Вот бы вся жизнь так прошла, да?
– Были ещё типа траурные дни, когда нам затирали про разбившиеся самолёты.
Отлично, мне нравится.
– Типа, “погибли люди, сегодня будем сидеть по комнатам и грустить”. Эх, сейчас бы в комнате посидеть да погрустить.
Усевшись на кровать, он начал пытаться снять с себя кофту. Я как-то пропустил тот момент, когда он застёгивал молнию, так что не мог сказать, были ли у него тогда такие же проблемы с этим, как сейчас – из-за бинта пальцы правой руки были полностью нерабочими, а тупое дёрганье замка вниз ни к чему не приводило. Предложить помочь, что ли..?
Только я подумал об этом, Артём решил подойти с другого конца – расправиться сначала с бинтом. Не знаю, на что он надеялся (типа, замок расстегнуть он не может, но как бинт снять – так пожалуйста), но он хотя бы попытался. И сдался довольно таки быстро:
– Сними его, пожалуйста, – протянув руку мне, сказал он.

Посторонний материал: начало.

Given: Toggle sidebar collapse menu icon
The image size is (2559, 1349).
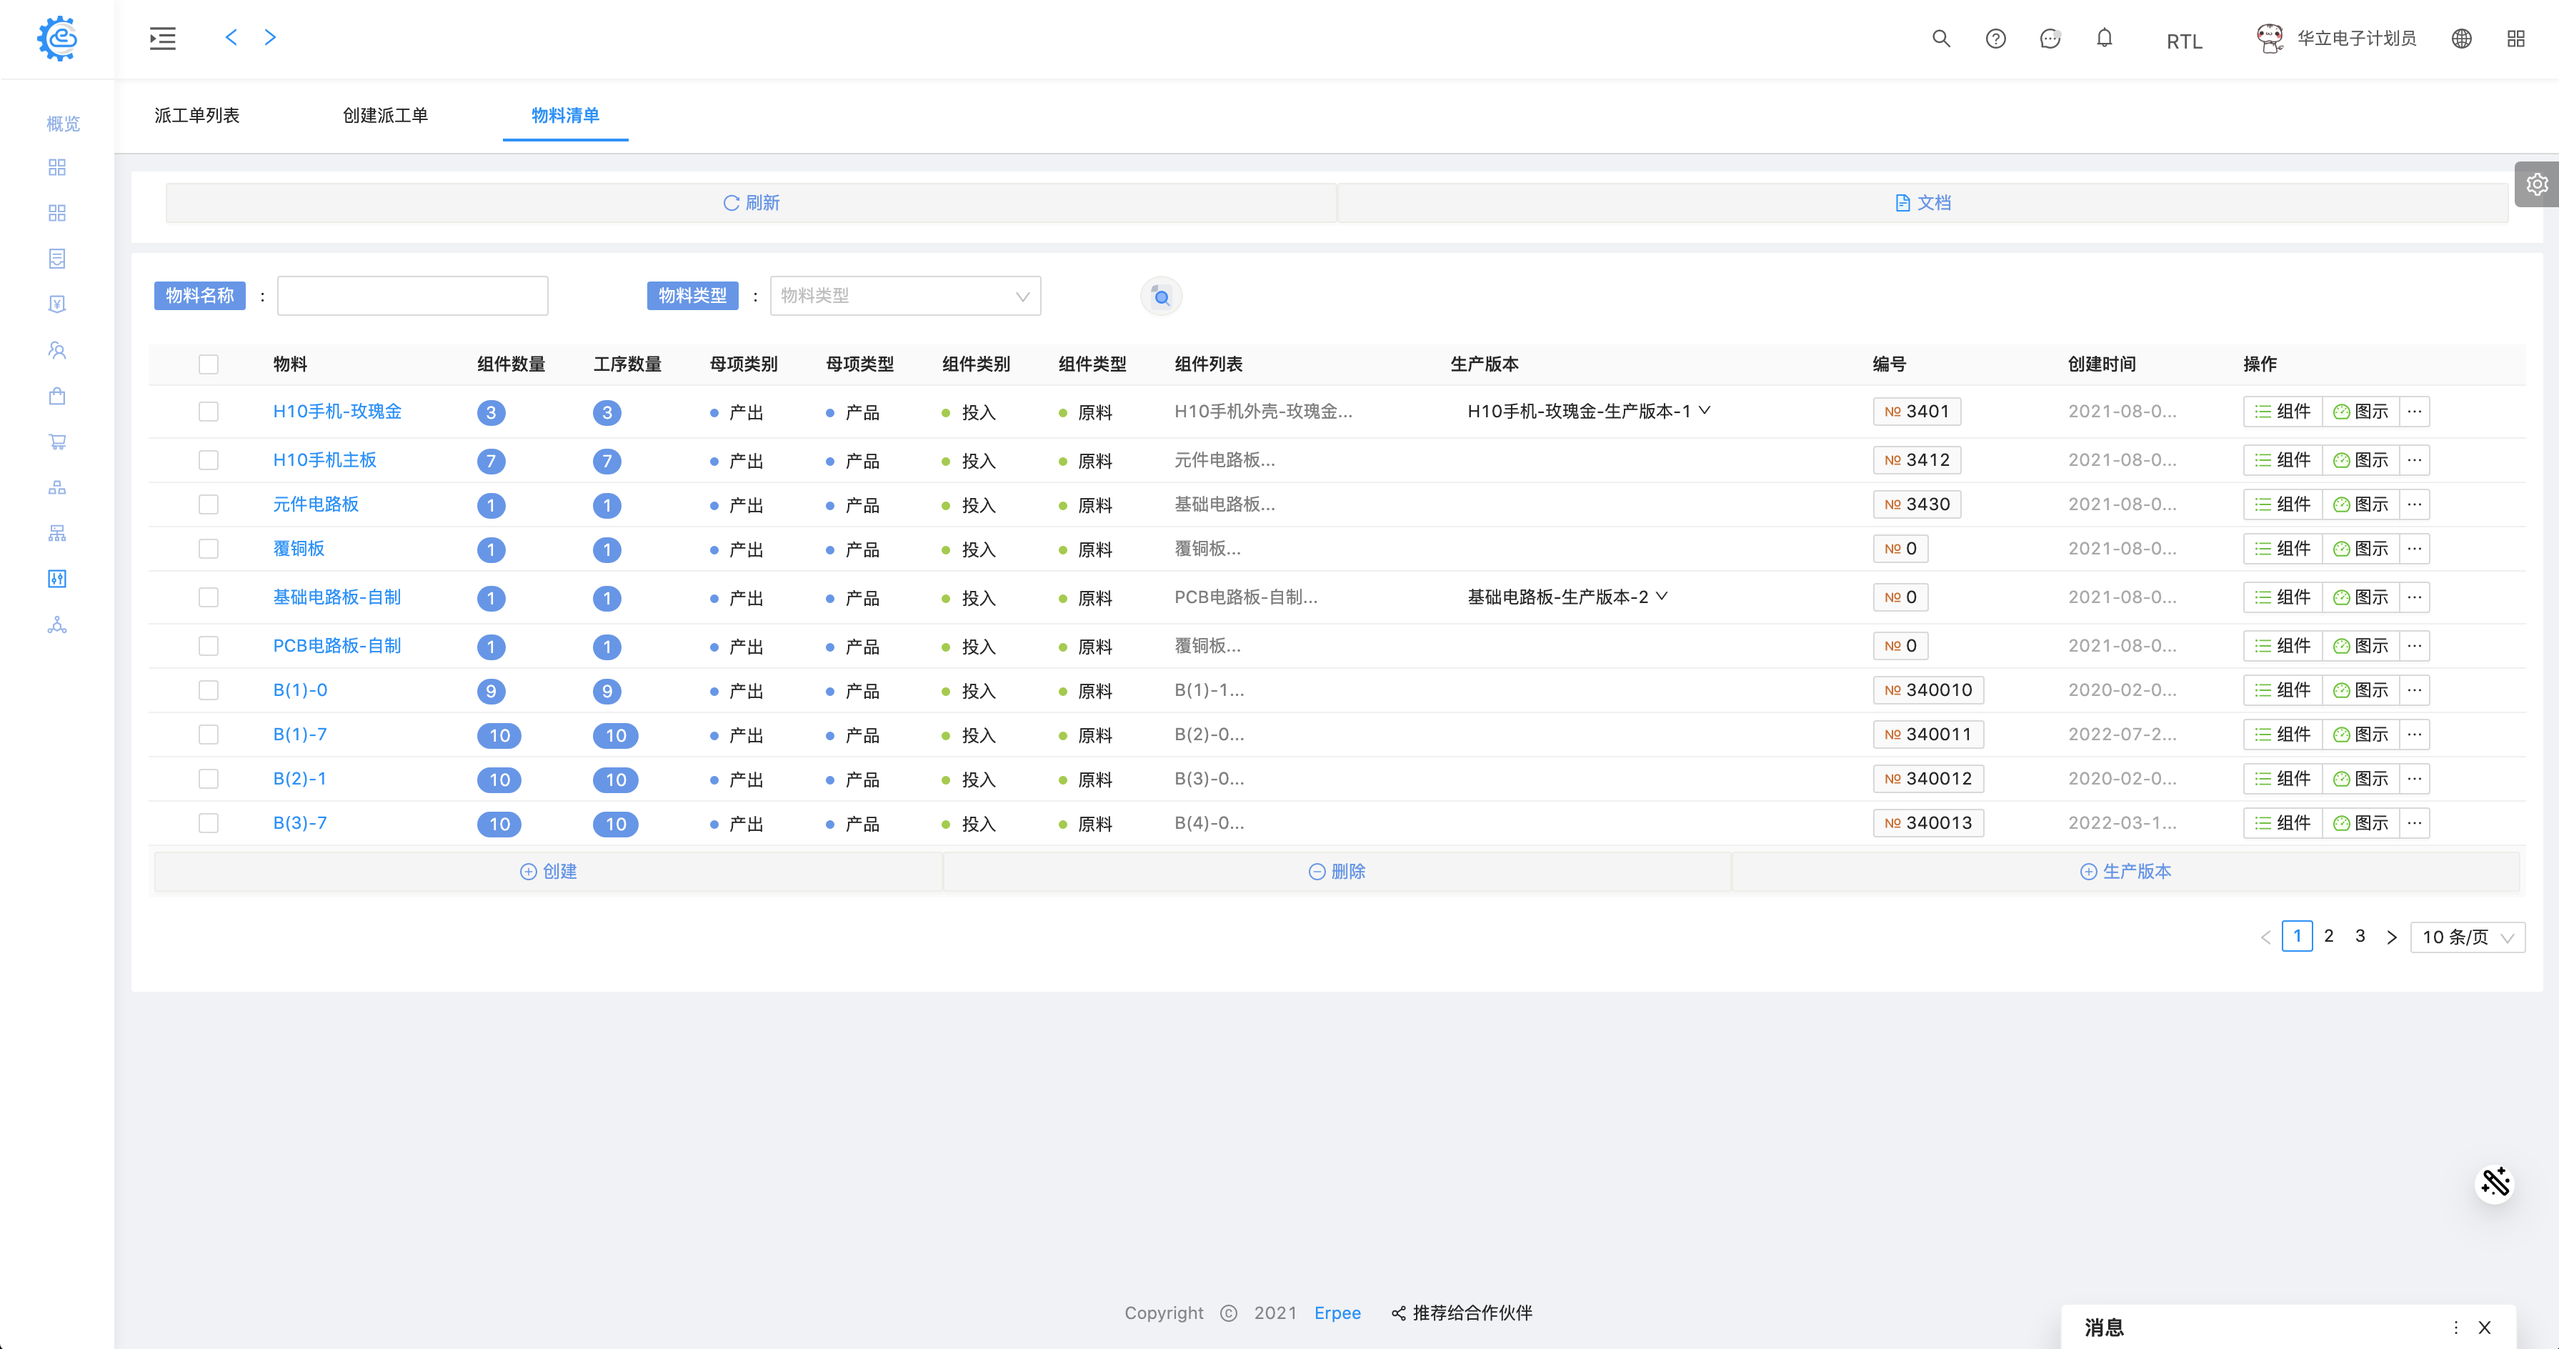Looking at the screenshot, I should pos(163,39).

Ну, хоть слово “пожалуйста” ему известно.
– Разве уже можно? – спросил я, рассматривая его руку. Что с ней вообще? Растяжение или что-то другое? Не рано снимать повязку? Хотя раз Артём просит, то, наверное, уже можно? Он же не просто так это делает. Хотя почему нет? Его же уже наверняка заебало это всё, хочется поскорее избавиться.
– Понятия не имею, – протянул тот, неловко улыбаясь. – Вроде, уже должна пройти, но хуй знает.